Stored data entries
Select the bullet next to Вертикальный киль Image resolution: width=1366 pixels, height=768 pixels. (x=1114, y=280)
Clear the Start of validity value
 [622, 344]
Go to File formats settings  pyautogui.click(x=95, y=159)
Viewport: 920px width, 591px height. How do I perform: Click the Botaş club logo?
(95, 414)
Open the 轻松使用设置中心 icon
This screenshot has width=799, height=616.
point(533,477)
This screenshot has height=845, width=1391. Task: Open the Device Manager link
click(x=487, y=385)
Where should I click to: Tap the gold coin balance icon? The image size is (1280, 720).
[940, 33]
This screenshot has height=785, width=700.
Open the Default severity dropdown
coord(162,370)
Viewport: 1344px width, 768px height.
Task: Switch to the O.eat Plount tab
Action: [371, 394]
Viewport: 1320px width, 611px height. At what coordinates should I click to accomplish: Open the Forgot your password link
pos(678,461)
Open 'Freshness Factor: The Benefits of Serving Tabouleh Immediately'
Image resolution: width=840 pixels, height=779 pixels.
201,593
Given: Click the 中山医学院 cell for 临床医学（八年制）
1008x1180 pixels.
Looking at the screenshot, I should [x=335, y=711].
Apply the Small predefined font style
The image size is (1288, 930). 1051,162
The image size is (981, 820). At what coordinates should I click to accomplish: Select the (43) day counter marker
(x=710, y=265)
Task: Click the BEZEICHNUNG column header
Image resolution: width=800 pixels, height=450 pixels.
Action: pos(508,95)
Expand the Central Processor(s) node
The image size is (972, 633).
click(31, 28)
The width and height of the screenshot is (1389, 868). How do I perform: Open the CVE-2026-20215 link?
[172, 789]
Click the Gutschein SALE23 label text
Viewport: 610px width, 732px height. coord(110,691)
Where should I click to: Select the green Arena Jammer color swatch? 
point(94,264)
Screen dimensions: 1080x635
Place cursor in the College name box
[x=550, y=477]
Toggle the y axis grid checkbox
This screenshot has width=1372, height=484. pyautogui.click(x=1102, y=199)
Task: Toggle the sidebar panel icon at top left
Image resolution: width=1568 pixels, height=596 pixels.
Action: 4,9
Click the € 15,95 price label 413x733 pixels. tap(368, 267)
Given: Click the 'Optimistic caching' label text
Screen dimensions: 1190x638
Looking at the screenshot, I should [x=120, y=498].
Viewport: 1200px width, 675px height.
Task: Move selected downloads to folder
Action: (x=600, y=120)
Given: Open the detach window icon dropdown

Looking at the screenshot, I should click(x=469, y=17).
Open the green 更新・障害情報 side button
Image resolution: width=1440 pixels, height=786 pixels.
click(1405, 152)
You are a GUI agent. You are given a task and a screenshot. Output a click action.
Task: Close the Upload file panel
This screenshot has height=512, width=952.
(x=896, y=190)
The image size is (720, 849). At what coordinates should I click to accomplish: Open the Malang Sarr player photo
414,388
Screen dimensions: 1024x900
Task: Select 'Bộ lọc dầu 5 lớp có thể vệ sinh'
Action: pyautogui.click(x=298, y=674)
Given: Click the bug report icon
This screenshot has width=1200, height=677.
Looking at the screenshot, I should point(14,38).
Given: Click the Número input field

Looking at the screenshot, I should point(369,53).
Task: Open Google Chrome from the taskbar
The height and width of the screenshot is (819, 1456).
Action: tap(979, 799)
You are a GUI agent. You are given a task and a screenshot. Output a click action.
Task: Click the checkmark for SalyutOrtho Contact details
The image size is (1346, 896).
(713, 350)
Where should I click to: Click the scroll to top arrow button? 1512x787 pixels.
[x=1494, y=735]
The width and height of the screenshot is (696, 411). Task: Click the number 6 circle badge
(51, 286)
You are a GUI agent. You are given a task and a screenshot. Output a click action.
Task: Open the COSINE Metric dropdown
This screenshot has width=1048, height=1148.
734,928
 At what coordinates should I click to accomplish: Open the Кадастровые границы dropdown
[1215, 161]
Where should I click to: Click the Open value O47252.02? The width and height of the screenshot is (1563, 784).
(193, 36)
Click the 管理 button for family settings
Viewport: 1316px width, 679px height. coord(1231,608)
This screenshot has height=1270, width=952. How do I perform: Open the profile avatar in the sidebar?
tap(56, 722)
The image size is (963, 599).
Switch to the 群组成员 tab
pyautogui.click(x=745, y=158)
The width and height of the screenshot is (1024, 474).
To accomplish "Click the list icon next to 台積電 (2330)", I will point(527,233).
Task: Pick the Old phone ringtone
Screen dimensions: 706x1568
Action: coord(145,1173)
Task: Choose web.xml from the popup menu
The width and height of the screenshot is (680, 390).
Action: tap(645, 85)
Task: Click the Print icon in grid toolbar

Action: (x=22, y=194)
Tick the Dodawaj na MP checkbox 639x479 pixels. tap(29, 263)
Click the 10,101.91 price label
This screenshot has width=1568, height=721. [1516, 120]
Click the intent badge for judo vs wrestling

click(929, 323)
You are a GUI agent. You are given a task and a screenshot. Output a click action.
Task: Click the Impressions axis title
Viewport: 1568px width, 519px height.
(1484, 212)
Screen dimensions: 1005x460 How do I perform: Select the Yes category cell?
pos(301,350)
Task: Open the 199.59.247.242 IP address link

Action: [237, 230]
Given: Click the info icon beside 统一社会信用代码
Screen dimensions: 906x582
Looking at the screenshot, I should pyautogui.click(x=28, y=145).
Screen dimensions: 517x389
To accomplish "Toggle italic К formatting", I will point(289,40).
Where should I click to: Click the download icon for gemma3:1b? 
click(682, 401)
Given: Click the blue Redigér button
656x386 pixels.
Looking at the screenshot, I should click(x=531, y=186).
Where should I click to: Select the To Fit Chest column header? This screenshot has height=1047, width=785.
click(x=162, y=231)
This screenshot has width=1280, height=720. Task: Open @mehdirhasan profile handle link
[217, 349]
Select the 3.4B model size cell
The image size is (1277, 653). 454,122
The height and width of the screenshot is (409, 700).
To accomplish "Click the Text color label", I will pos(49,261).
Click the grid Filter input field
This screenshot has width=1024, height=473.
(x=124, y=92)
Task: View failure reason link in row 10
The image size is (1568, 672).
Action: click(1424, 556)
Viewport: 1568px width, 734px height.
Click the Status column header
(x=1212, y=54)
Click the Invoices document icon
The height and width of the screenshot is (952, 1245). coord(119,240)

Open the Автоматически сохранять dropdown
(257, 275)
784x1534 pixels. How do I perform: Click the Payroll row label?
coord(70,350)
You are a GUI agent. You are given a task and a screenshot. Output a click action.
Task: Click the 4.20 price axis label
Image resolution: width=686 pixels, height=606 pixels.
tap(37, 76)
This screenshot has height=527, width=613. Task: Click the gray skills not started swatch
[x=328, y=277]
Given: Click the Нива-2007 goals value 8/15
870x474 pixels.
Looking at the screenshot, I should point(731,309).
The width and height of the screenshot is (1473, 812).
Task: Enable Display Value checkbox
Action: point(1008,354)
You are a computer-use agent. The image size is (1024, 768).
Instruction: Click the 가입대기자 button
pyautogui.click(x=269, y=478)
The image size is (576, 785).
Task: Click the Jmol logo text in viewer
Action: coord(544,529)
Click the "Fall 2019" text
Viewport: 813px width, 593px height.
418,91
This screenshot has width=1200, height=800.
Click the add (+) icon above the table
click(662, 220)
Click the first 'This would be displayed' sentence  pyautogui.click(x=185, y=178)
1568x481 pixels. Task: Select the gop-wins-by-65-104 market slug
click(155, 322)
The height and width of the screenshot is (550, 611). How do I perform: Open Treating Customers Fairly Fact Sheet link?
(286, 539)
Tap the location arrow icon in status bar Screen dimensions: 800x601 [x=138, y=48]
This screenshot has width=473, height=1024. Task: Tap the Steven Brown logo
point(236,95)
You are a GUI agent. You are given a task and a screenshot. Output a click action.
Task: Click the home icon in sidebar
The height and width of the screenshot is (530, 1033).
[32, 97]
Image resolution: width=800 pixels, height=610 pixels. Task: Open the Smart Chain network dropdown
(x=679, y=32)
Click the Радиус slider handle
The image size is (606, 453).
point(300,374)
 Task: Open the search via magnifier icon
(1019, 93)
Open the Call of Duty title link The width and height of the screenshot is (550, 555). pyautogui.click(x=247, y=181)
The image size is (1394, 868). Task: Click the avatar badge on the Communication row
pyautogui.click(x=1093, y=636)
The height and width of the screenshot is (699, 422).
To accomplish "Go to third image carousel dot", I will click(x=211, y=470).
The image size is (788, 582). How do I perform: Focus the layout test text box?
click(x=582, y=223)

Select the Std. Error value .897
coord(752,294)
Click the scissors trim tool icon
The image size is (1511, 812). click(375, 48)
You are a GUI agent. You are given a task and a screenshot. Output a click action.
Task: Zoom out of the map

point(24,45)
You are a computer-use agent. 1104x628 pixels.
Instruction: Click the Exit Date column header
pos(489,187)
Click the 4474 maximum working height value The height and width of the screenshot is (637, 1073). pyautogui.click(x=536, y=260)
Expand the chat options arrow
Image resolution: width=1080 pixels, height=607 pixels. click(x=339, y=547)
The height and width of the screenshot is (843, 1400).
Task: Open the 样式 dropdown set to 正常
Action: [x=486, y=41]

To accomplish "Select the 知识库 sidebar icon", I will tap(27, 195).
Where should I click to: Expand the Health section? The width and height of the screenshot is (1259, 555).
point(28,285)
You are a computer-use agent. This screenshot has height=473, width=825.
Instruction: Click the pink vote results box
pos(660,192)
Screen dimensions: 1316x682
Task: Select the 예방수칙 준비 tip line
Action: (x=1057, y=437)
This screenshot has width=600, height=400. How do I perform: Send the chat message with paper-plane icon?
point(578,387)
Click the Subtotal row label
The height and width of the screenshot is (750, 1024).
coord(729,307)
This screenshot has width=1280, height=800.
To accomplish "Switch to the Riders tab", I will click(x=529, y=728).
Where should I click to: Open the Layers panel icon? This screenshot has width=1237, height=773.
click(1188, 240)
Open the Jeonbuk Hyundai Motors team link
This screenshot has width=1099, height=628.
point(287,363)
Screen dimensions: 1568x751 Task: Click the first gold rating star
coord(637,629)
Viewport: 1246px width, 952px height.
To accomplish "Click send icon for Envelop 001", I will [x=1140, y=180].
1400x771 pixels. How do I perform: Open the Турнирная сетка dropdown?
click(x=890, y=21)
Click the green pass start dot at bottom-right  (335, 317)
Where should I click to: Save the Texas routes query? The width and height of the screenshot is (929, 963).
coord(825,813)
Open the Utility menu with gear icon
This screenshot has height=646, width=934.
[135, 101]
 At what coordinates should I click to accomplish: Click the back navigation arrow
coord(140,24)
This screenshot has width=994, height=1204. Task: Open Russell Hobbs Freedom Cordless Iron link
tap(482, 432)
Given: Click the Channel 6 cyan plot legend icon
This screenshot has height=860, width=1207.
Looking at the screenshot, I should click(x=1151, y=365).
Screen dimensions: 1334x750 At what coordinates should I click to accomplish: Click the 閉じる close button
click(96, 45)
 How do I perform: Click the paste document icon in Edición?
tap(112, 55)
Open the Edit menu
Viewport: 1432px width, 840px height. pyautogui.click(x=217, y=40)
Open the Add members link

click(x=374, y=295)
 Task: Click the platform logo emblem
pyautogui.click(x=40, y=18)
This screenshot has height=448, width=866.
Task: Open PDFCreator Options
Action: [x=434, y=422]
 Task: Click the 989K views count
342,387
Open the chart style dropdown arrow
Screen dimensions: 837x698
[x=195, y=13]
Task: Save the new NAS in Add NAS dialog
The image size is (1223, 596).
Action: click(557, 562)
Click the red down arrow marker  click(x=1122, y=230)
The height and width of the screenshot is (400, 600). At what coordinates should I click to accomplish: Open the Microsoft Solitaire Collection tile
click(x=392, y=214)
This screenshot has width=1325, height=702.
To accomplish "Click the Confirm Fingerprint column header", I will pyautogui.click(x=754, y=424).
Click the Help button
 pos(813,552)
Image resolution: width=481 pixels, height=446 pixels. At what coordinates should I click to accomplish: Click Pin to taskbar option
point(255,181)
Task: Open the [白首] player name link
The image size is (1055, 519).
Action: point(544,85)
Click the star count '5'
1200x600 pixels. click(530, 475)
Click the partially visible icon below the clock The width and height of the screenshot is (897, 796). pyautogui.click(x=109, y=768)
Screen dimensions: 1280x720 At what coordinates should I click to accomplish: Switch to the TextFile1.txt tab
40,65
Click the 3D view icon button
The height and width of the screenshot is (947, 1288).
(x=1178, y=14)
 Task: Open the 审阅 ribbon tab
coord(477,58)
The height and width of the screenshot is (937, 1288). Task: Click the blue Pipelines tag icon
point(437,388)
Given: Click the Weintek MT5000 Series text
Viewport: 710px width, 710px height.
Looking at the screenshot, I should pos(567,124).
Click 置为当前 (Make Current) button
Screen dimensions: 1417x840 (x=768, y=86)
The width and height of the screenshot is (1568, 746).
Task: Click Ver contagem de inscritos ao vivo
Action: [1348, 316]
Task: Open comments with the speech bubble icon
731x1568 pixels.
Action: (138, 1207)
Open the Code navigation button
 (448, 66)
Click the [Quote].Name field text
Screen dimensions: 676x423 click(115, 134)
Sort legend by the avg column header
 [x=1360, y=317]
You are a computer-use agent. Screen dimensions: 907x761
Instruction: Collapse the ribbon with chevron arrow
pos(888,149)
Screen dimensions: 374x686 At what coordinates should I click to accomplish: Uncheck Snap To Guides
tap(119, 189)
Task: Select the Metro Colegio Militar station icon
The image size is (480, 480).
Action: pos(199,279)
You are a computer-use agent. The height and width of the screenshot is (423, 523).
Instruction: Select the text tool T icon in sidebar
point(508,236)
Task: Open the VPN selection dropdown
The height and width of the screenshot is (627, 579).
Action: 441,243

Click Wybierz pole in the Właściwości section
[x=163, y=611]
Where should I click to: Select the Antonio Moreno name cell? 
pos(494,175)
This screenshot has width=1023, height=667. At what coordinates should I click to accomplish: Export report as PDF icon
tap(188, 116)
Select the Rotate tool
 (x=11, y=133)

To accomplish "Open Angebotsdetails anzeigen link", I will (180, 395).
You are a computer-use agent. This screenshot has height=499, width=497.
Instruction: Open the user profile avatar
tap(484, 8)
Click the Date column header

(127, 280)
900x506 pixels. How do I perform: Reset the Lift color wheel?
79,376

**Task to complete**
Only the line containing "Instruction: Open the user profile avatar" and the lines after it, up to and including the last line of the data, should appear in the answer, exactly as written.

**Answer to this problem**
Instruction: Open the user profile avatar
tap(484, 8)
Click the Date column header

(127, 280)
900x506 pixels. How do I perform: Reset the Lift color wheel?
79,376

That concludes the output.